対象範囲外の役割を作成する
製品: Exchange Server 2013
対象範囲外の管理役割を使用すると、管理者と専門家ユーザーが Windows PowerShell スクリプトと Exchange 以外のコマンドレットにアクセスできるようになります。 対象範囲外の最上位の役割を作成してその役割にスクリプトまたは Exchange 以外のコマンドレットを追加することも、既存の対象範囲外の最上位の役割に基づく役割を作成することも可能です。 対象範囲外の役割を作成してカスタマイズした後は、役割を管理役割グループ、ユーザー、およびユニバーサル セキュリティ グループ (USG) に割り当てることができます。 対象範囲外の役割は、管理役割割り当てポリシーを割り当てることができません。 対象範囲外の役割の詳細については、「管理の役割について」を参照してください。
警告
対象範囲外の役割は、それらの名前が示すように、管理スコープが適用されないので効果的に使用できます。 つまり、それらに含まれるスクリプトと Exchange 以外のコマンドレットを Exchange 組織内のオブジェクトに対して実行できます。 これを検討するのは、スクリプトまたは Exchange 以外のコマンドレットを対象範囲外の役割に追加する場合と、対象範囲外の役割を割り当てる場合です。
注:
Exchange コマンドレットを含む役割を作成する場合は、既存の管理役割に基づいて役割を作成する必要があります。 Exchange コマンドレットで役割を作成する詳細については、「役割を作成する」を参照してください。

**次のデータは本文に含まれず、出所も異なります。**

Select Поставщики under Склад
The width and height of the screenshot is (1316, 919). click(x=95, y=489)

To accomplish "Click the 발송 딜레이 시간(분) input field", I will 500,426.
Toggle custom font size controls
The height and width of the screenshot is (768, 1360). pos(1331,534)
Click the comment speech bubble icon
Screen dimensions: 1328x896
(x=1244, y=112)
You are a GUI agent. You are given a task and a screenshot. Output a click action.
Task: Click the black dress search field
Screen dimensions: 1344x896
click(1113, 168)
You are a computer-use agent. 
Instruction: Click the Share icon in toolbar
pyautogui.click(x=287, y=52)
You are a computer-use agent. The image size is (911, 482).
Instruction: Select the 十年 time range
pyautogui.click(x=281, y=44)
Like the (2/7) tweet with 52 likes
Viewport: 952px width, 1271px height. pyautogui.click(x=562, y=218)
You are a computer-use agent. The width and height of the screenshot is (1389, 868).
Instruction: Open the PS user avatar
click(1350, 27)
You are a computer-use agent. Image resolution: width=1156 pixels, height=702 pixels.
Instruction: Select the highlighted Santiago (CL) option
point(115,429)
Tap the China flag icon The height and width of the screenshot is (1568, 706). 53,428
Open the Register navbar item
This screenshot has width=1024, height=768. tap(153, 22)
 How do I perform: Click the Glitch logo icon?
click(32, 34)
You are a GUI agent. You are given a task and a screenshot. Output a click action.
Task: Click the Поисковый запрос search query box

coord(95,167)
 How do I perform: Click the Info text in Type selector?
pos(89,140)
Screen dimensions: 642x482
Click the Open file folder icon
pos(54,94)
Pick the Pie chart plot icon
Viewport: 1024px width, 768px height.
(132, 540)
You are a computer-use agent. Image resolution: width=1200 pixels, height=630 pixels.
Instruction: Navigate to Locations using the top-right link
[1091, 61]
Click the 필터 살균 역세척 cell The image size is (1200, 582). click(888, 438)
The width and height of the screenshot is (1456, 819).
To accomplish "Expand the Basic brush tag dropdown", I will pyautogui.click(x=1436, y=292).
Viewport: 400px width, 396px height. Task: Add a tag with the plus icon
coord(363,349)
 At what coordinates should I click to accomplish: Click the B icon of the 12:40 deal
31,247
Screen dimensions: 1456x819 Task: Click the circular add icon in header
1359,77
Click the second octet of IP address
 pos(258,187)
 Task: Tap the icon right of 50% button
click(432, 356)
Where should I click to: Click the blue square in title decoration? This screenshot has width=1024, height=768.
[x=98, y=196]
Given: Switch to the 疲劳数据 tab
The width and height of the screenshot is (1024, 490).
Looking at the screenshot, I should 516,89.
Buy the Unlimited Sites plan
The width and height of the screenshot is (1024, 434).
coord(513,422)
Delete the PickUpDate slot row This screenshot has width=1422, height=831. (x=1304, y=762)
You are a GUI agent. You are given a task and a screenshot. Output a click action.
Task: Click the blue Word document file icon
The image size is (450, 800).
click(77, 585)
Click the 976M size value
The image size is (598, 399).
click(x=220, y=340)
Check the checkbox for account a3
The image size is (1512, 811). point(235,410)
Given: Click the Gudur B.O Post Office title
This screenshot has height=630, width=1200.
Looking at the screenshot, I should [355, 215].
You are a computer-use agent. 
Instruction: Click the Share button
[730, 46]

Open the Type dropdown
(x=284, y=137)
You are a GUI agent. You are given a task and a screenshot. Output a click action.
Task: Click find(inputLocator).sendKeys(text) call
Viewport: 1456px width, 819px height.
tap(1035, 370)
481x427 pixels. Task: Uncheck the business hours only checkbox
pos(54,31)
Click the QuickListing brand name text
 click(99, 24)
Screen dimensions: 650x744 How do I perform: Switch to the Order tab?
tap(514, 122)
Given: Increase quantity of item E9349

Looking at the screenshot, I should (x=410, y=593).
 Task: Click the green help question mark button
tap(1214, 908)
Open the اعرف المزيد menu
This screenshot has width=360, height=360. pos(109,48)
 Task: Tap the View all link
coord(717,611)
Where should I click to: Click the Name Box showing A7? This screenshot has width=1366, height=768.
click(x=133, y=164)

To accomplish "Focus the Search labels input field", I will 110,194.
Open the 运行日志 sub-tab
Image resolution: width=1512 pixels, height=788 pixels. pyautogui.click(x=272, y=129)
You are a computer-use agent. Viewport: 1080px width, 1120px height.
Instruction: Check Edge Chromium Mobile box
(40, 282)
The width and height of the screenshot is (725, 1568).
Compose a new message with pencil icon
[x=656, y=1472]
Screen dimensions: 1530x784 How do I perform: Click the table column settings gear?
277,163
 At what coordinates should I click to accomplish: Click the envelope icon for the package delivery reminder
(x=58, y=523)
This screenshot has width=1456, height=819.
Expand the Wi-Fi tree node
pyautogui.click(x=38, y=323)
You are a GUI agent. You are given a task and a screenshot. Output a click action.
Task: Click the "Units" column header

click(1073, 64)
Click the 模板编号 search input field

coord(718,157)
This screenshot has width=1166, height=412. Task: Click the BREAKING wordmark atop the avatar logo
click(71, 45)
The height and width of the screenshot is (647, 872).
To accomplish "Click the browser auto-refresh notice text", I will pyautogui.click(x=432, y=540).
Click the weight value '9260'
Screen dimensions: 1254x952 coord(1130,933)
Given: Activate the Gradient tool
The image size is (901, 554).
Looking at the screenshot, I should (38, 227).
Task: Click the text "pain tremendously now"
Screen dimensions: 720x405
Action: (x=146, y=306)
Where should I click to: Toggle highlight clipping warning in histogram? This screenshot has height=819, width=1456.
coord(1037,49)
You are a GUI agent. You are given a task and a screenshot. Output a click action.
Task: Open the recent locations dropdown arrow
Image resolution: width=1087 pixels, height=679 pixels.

ロールに関連するその他の管理タスクをお探しですか? 詳細なアクセス許可を確認してください。
はじめに把握しておくべき情報
各手順の推定完了時間:5 分
この手順を実行する際には、あらかじめアクセス許可が割り当てられている必要があります。 必要なアクセス許可を確認するには、「 ロール管理のアクセス許可 」トピックの「管理ロール」エントリを参照してください。
これらの手順を実行するには、シェルを使用する必要があります。
対象範囲外の役割を作成する機能は、既定で管理役割グループに含まれていません。 ユーザーが役割グループを追加できるようにするには、最初に "Unscoped Role Management/スコープ外役割管理" 役割をユーザーか、もしくはユーザーが所属する USG または役割グループに割り当てる必要があります。 役割をユーザー、USG、または役割グループに追加する方法の詳細については、以下のトピックを参照してください。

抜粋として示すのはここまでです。